REQUIRED WORK: Determine how many lines in the following listing include "computer". Respond with that number only.

DATA SECTION:
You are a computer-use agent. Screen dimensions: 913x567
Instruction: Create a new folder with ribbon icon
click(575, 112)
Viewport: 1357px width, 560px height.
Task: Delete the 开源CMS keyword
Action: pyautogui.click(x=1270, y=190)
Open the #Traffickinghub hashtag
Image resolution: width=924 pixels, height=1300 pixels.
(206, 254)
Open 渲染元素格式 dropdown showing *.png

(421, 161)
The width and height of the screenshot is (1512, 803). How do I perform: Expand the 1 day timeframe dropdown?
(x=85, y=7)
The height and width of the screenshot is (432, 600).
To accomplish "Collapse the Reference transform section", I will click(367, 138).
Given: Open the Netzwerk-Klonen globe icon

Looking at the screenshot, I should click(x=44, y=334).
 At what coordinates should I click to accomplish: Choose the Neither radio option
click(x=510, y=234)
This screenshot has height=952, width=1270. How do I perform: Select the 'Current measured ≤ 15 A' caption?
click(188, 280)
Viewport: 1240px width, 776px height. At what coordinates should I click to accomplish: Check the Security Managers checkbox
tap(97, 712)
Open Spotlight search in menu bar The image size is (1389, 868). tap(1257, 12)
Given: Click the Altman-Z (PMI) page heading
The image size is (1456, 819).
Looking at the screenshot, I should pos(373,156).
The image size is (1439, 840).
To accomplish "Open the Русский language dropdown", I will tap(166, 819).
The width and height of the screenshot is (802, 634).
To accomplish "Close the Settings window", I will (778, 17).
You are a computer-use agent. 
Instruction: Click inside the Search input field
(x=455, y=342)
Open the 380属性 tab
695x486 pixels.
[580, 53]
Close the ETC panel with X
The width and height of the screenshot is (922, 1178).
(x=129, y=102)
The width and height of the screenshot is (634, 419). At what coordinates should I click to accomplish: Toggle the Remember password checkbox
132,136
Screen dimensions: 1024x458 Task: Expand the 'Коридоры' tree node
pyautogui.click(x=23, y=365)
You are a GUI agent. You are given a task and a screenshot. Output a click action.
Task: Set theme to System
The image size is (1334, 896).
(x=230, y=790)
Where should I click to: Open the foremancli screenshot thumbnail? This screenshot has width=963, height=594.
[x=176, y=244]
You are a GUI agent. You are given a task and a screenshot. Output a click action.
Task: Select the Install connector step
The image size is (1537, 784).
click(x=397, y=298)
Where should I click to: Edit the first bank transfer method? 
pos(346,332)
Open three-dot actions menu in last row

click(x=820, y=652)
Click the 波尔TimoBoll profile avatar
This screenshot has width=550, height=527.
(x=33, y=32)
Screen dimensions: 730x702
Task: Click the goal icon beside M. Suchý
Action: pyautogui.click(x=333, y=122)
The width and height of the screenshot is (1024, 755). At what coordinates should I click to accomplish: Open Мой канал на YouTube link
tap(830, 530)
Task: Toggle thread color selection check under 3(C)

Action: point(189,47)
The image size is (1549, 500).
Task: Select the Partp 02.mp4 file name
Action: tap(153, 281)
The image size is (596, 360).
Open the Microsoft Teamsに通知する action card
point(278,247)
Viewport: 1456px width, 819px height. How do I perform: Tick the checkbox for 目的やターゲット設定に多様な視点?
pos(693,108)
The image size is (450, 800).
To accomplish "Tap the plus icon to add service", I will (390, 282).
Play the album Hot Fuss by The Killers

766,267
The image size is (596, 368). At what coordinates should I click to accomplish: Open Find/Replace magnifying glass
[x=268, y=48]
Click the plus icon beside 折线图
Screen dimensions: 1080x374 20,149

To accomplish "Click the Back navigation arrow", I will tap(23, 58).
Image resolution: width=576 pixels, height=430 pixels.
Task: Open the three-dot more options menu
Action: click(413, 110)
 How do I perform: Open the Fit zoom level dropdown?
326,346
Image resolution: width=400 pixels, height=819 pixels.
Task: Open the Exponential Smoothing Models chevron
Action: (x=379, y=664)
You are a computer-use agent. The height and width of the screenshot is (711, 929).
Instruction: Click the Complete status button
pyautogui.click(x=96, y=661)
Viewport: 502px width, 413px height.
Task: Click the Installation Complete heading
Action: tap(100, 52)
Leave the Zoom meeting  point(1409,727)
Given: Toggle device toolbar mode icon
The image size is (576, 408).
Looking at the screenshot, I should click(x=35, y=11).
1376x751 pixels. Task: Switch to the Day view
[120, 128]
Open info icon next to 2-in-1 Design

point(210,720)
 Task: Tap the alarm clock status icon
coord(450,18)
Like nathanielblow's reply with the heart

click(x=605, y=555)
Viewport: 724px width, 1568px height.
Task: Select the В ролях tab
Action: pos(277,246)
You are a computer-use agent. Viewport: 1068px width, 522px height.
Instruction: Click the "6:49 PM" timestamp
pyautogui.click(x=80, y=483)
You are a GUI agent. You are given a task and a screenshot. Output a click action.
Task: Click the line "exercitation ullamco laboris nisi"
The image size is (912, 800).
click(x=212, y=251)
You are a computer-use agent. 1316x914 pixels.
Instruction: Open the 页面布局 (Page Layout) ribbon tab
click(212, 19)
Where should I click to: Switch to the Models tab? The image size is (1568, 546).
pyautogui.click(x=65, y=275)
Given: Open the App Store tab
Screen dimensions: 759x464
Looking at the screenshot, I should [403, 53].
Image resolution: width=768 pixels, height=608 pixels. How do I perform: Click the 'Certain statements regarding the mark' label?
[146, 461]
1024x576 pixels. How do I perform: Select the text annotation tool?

ANSWER SPACE: 5